Review in Haiku: The Reincarnationist

By Katrina Stonoff

Terrorist bomb throws
Josh into scenes from the past.
Dreams? Or Memories?

The Reincarnationist by M. J. Rose seemed to take forever to get published! I'd heard enough buzz about this novel that it just about destroyed me to wait.

I pre-ordered it, and when it arrived, I put everything else aside to start reading immediately.

When I turned the last page 48 hours later, my heart was racing. I was breathing like a long distance runner. Oh, yeah. That was a thrill ride!

Reincarnationist is about a photographer who has unusually realistic nightmares after an accident in Rome. Real enough to be memories. Memories that belong to a high-priest in the last days of pagan Rome, a time when Christians systematically dismantled the ancient religions as they burned the temples.

It's also about a man in late 1800s New York, trying to "prove" reincarnation. This should be confusing -- reading about three different time periods -- but Rose makes the jumps seamless.

I've read two of Rose's blogs for almost two years now: Backstory (which tells why authors wrote specific books) and Buzz, Balls & Hype (which teaches authors how to publicize their books). But The Reincarnationist was the first of her novels I've read.

It won't be the last. I understand it's the first of a series of three (or more), a series unusual because the characters don't return. The common theme is rather a series of fictional "tools" that help people recover memories of their past lives.

Following a link from Rose's website, I listened to her interview on the Book Expo Podcast. She mentioned that very little fiction had been written about reincarnation.
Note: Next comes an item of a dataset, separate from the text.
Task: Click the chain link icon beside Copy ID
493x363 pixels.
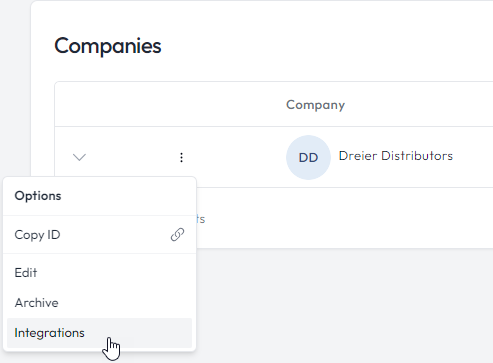Action: (177, 235)
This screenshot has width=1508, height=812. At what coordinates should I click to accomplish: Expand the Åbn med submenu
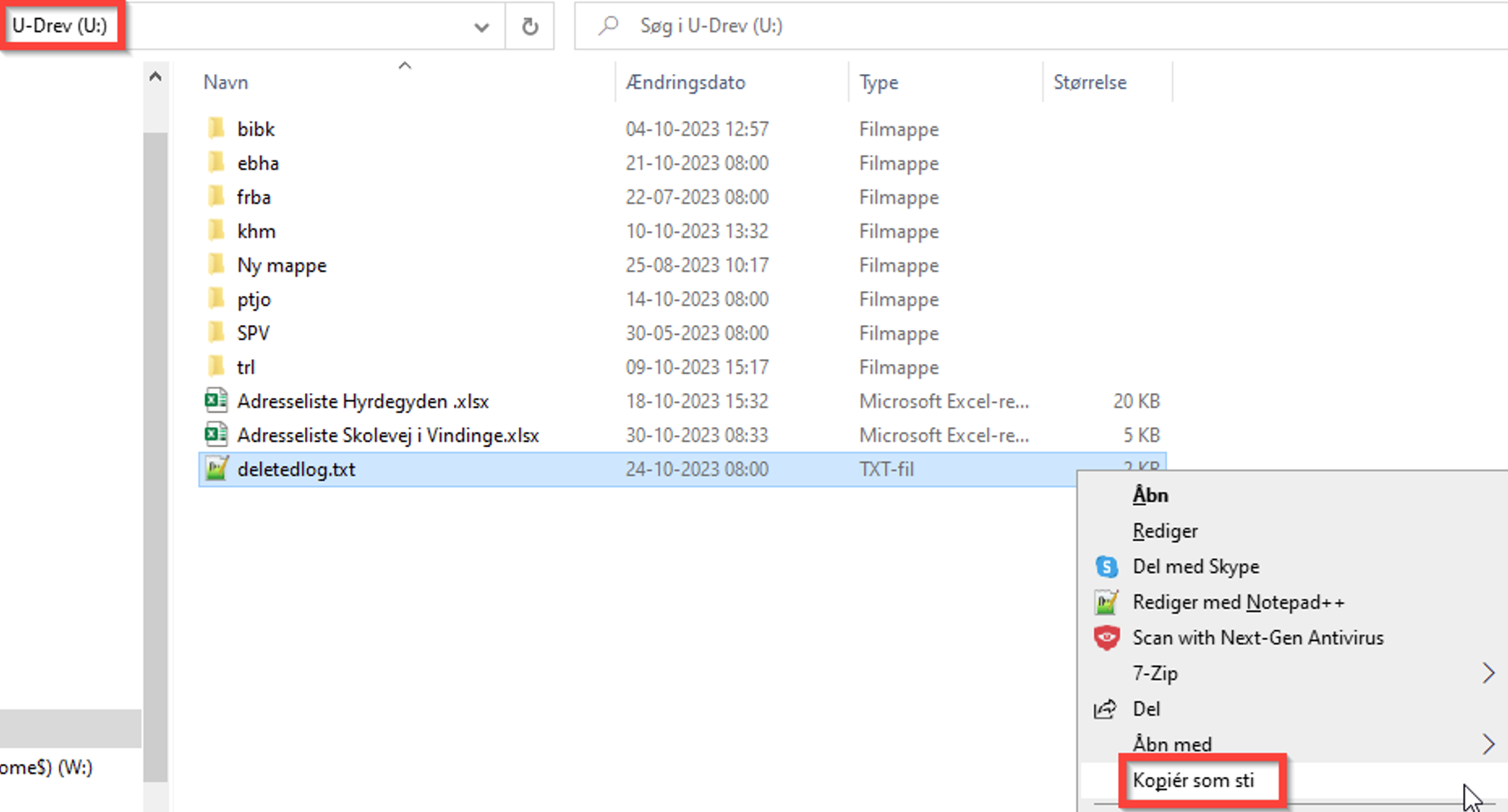(1488, 744)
I thought Rose was nuts. I clearly remembered a fascinating novel about reincarnation that I read as a girl, and if I could casually remember one, surely there were others, right?

The book I read belonged to one of my older sisters. It was about an American woman named Cecilia who was madly in love with her new, British husband, but when they moved into his ancestral home, he seemed to change in a very unsettling way. It was also about a monk named Stephen who had an illicit relationship with a young girl in his spiritual care.

The book haunted me for decades, but since it was missing the cover and title page, I never knew the name of it. Still, I hunted for years without any luck.

I thought of my decades-long search as Rose said little fiction had been written about the subject. Then in her next breath, she added that there hasn't been a novel about reincarnation since Anya Seton's The Green Darkness.

I felt an electric thrill, and clicked immediately over to Amazon. Yep. Green Darkness was the book whose title I didn't know. It was reprinted two years ago.

Expect to see that one show up here soon. But in the meantime, go read The Reincarnationist. If you love thrillers, or are into the occult or reincarnation, or just, heck, love a great story ... this one's a doozy!